I fichi d’India sono frutti straordinari, gustosissimi, dai colori sgargianti come arancione, magenta, verde, bianco, giallo, rosso, sono molto presenti nel paesaggio bruciato dal sole di Calabria e Sicilia, rendendolo iconico, e particolarmente suggestivo. Fanno bene alla salute grazie alle forti presenze di sali minerali, come calcio, manganese, potassio e vitamine del gruppo A e C. Proteggono la pelle dal sole, sono di straordinaria bontà a tavola.
Zia Vincenzina del Vurdoj, l’anima della storica e splendida Grancia dell’alto crotonese, proprio in questa calda estate ha ‘inventato’ un frullato di fichi d’India, ulteriormente impreziosito da tracce di rare erbe della terra di Calabria.
«Si tratta di una bevanda meravigliosa, profumatissima, gustosa e dissetante», dice Franco Laratta, Amministratore Ismea, che da tanti anni segue e incoraggia le imprese agricole più giovani e innovative.

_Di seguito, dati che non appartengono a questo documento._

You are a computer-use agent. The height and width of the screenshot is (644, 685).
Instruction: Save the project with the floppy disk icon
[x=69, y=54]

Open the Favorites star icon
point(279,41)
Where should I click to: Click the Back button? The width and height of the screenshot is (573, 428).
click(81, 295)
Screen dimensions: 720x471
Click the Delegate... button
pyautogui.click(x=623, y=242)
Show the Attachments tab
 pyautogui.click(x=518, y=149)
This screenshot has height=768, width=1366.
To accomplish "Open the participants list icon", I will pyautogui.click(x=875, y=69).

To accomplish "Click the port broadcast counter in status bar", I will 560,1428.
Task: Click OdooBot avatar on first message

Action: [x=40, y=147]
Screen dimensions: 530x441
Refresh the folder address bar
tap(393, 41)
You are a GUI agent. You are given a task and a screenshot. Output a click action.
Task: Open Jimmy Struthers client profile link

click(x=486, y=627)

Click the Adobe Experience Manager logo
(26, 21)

«In Calabria c’è ancora tanto da fare per valorizzare le nostre straordinarie produzioni agroalimentari. C’è possibilità di un notevole sviluppo e di un’importante crescita in termini di quantità e innovazione. I giovani ci chiedono sempre di più di essere sostenuti concretamente per poter entrare nel mondo delle imprese agricole», ha concluso Laratta.